* Document *
::::

American Romanticism (or the American Renaissance)
Ann Woodlief's Introduction
For many years, this period and these writers
were known as the American Renaissance, a coin termed by F.O. Matthiessen
in his book of that name in 1941. This book set the parameters of how
to read and connect these writers until relatively recently, when its
limitations, especially in terms of defining the "canon" of literary
giants and what made them (all male) "giants" have been recognized and
challenged. However, the term is still useful to some degree. It is
a misnomer, if one thinks of the period as a time of rebirth of some
earlier literary greatness, as the European Renaissance, because there
was nothing to be "reborn." The great writers of this period, roughly
1840-1865 although more particularly 1850-1855, marked the first
maturing of American letters. It was a Renaissance in the sense
of a flowering, excitement over human possibilities, and a high regard
for individual ego. It was definitely and even defiantly American, as
these writers struggled to understand what "American" could possibly
mean, especially in terms of a literature which was distinctively American
and not British. Their inability to resolve this struggle--and it was
even more a personal one than a nationalistic one, for it questioned
their identity and place in society--did much to fire them creatively.
However, we will call this American
romanticism, though it shares many characteristics with British romanticism.
It flourished in the glow of Wordsworth's poetic encounter with nature
and himself in The Prelude, Coleridge's literary theories about
the reconciliation of opposites, the romantic posturings and irony
of Byron, the lush imagery of Keats, and the transcendental lyricism
of Shelley, even the Gothicism of Mary Shelley and the Bronte sisters.

::::

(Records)
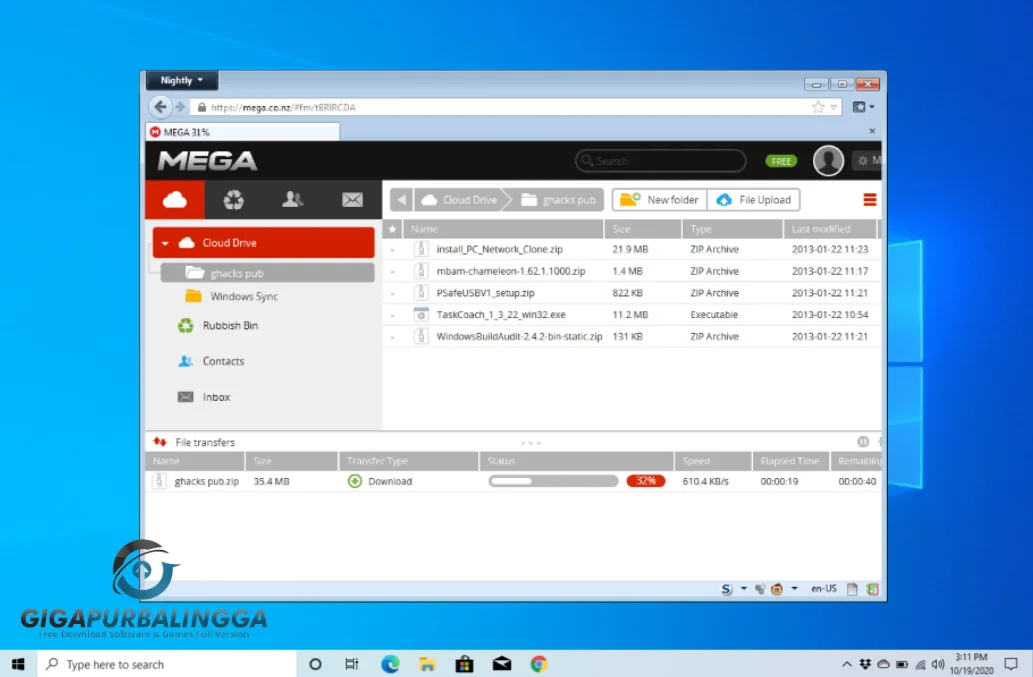Open the en-US language dropdown in the status bar
Viewport: 1033px width, 677px height.
coord(823,589)
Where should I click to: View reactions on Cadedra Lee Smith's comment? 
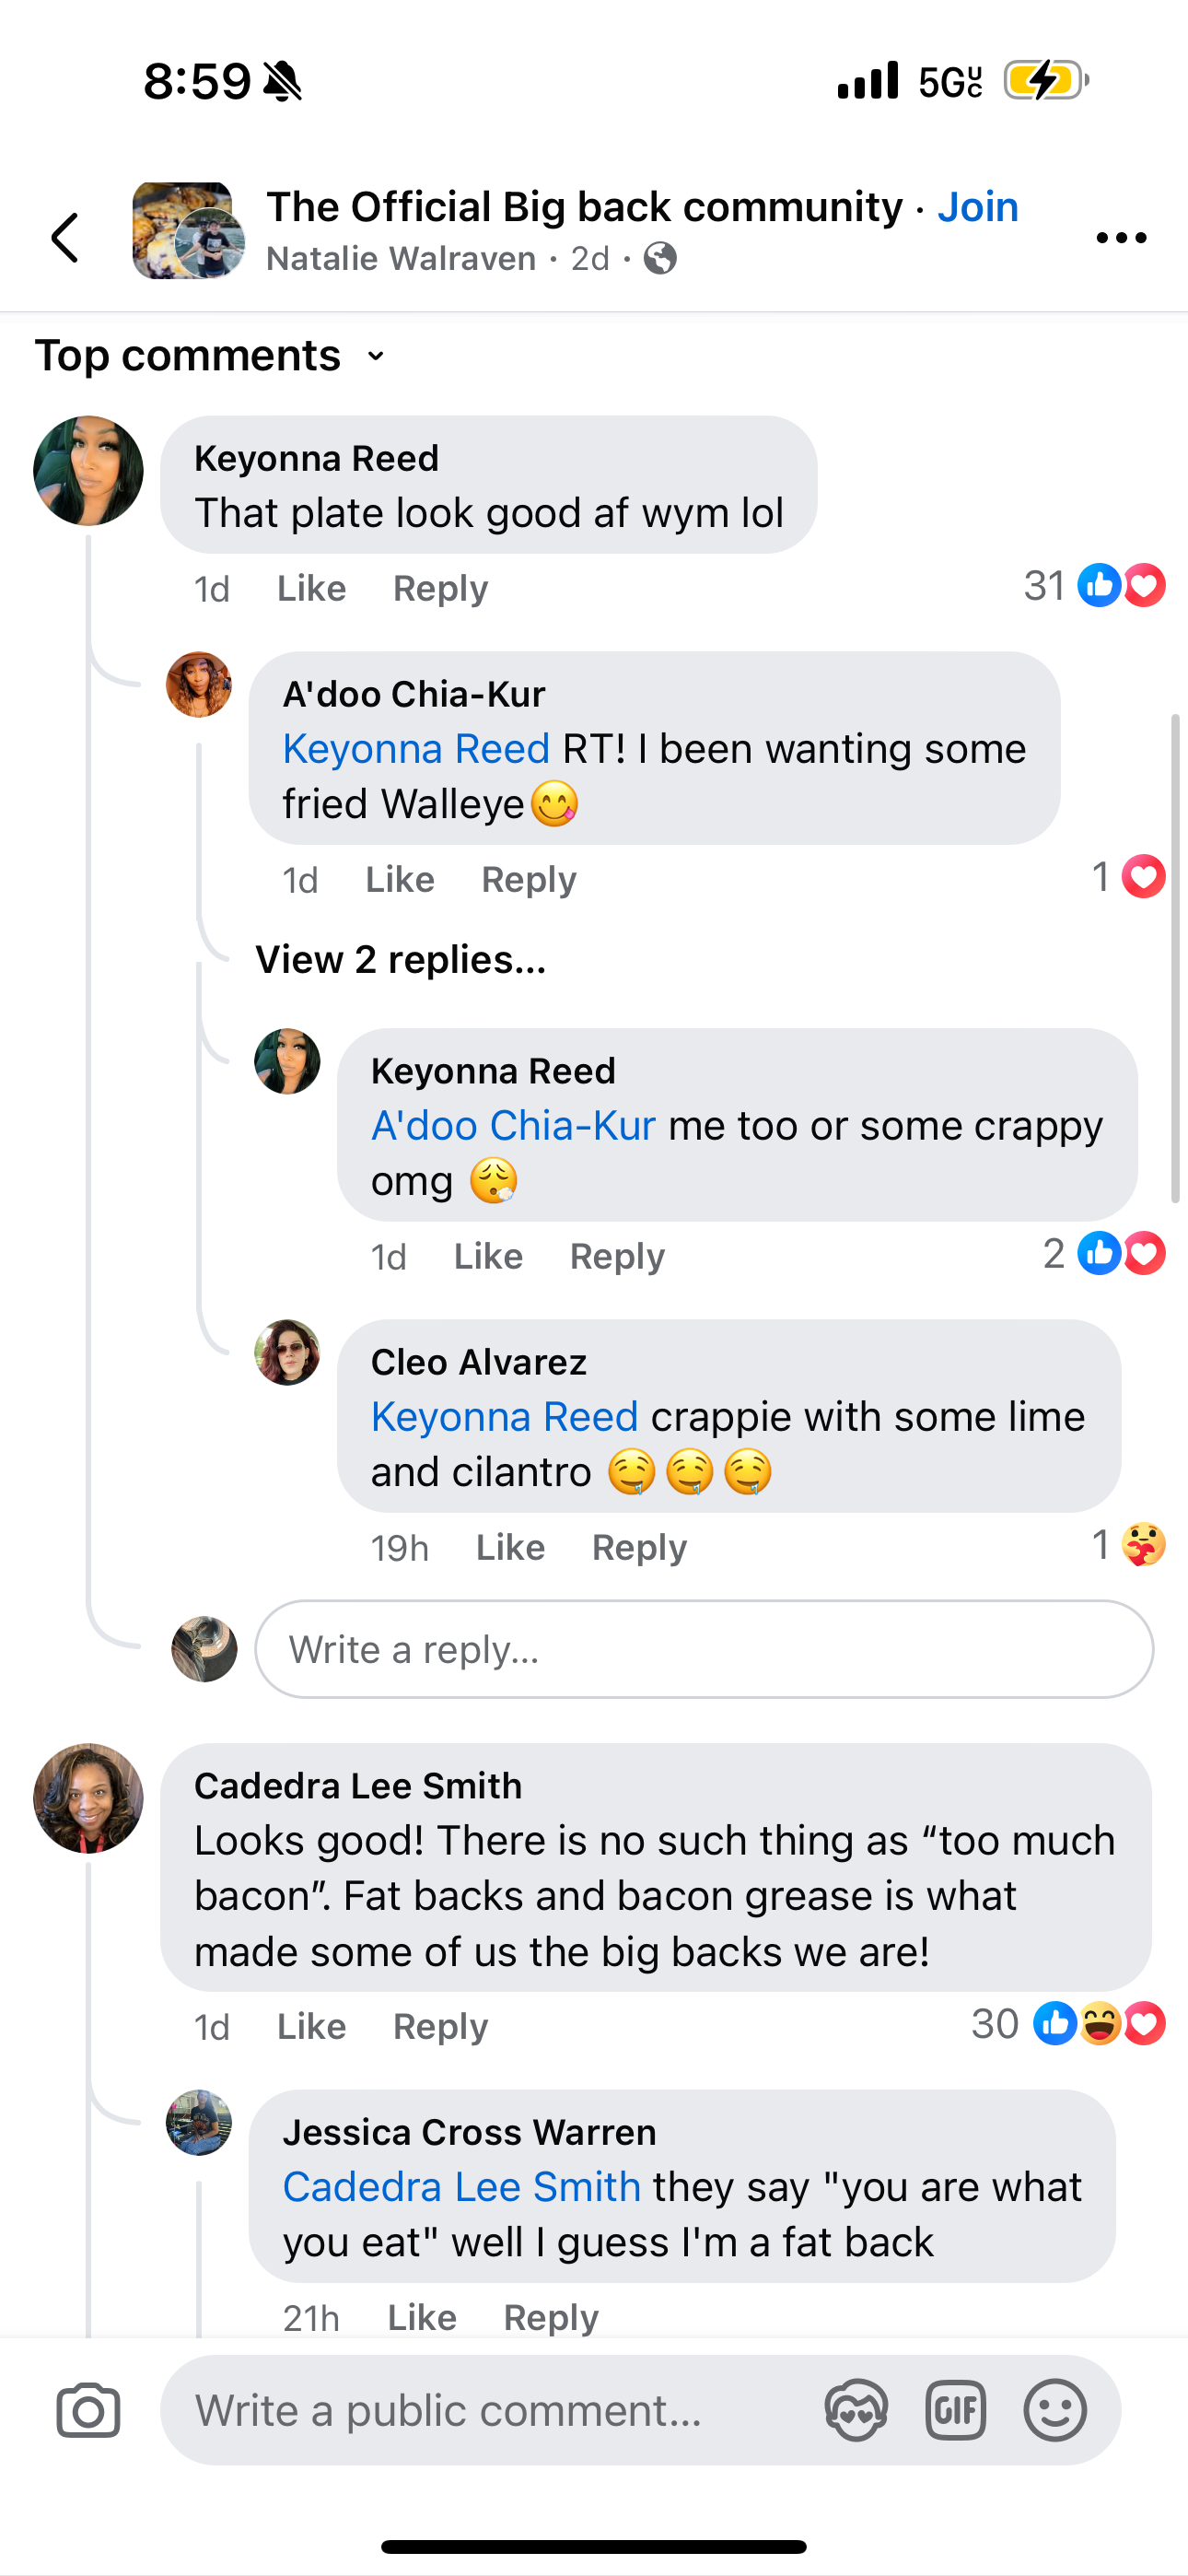pyautogui.click(x=1069, y=2024)
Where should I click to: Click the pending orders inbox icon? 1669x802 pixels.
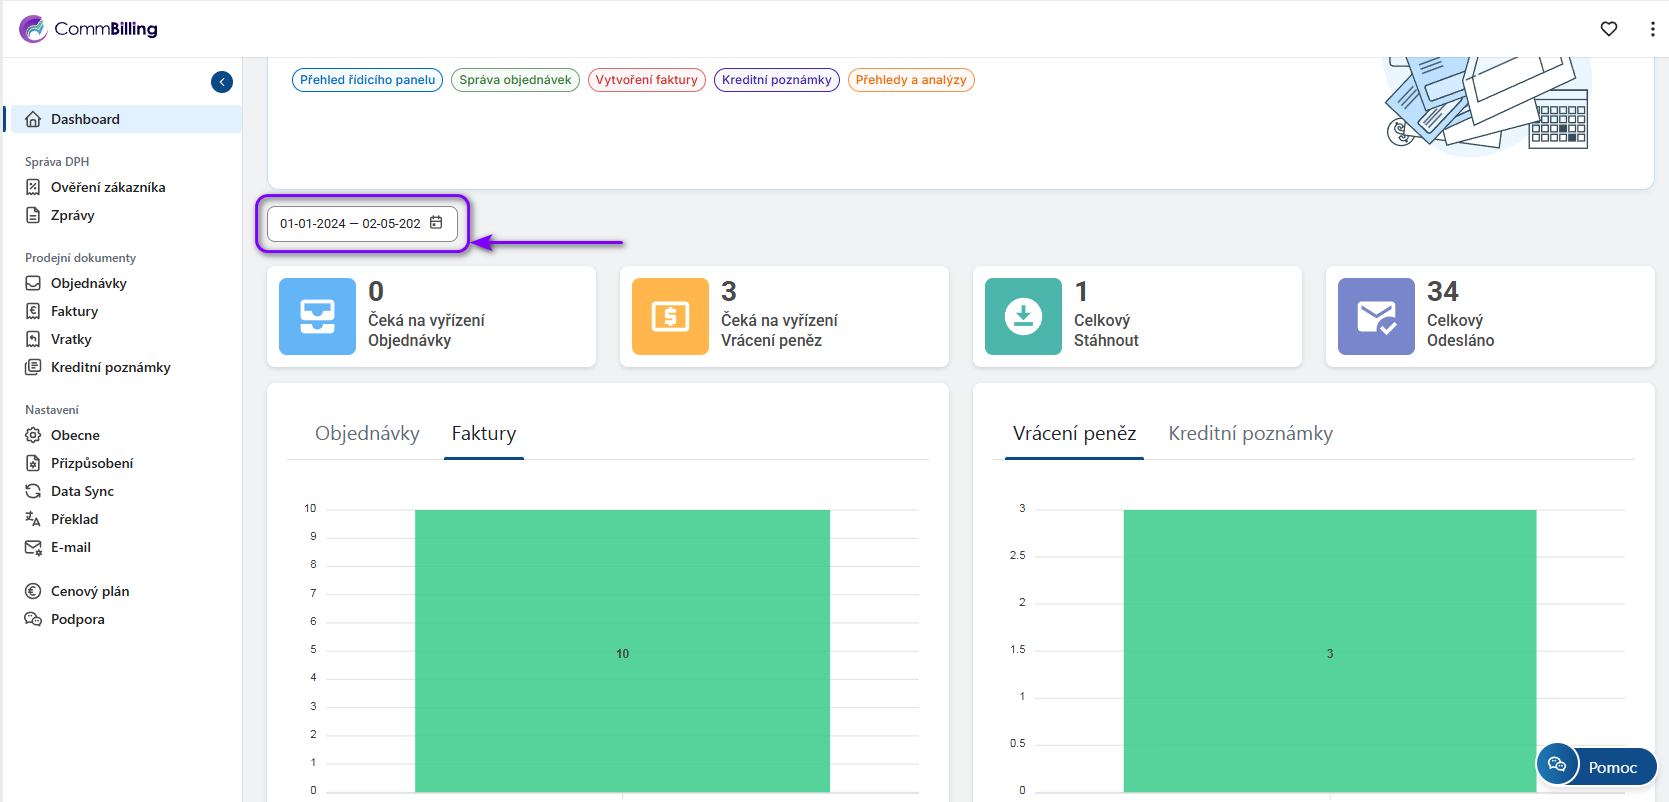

::::

* Objective *
Copy out the entire introduction to American Romanticism above, word for word.

* Response to the exercise *
American Romanticism (or the American Renaissance)
Ann Woodlief's Introduction
For many years, this period and these writers
were known as the American Renaissance, a coin termed by F.O. Matthiessen
in his book of that name in 1941. This book set the parameters of how
to read and connect these writers until relatively recently, when its
limitations, especially in terms of defining the "canon" of literary
giants and what made them (all male) "giants" have been recognized and
challenged. However, the term is still useful to some degree. It is
a misnomer, if one thinks of the period as a time of rebirth of some
earlier literary greatness, as the European Renaissance, because there
was nothing to be "reborn." The great writers of this period, roughly
1840-1865 although more particularly 1850-1855, marked the first
maturing of American letters. It was a Renaissance in the sense
of a flowering, excitement over human possibilities, and a high regard
for individual ego. It was definitely and even defiantly American, as
these writers struggled to understand what "American" could possibly
mean, especially in terms of a literature which was distinctively American
and not British. Their inability to resolve this struggle--and it was
even more a personal one than a nationalistic one, for it questioned
their identity and place in society--did much to fire them creatively.
However, we will call this American
romanticism, though it shares many characteristics with British romanticism.
It flourished in the glow of Wordsworth's poetic encounter with nature
and himself in The Prelude, Coleridge's literary theories about
the reconciliation of opposites, the romantic posturings and irony
of Byron, the lush imagery of Keats, and the transcendental lyricism
of Shelley, even the Gothicism of Mary Shelley and the Bronte sisters.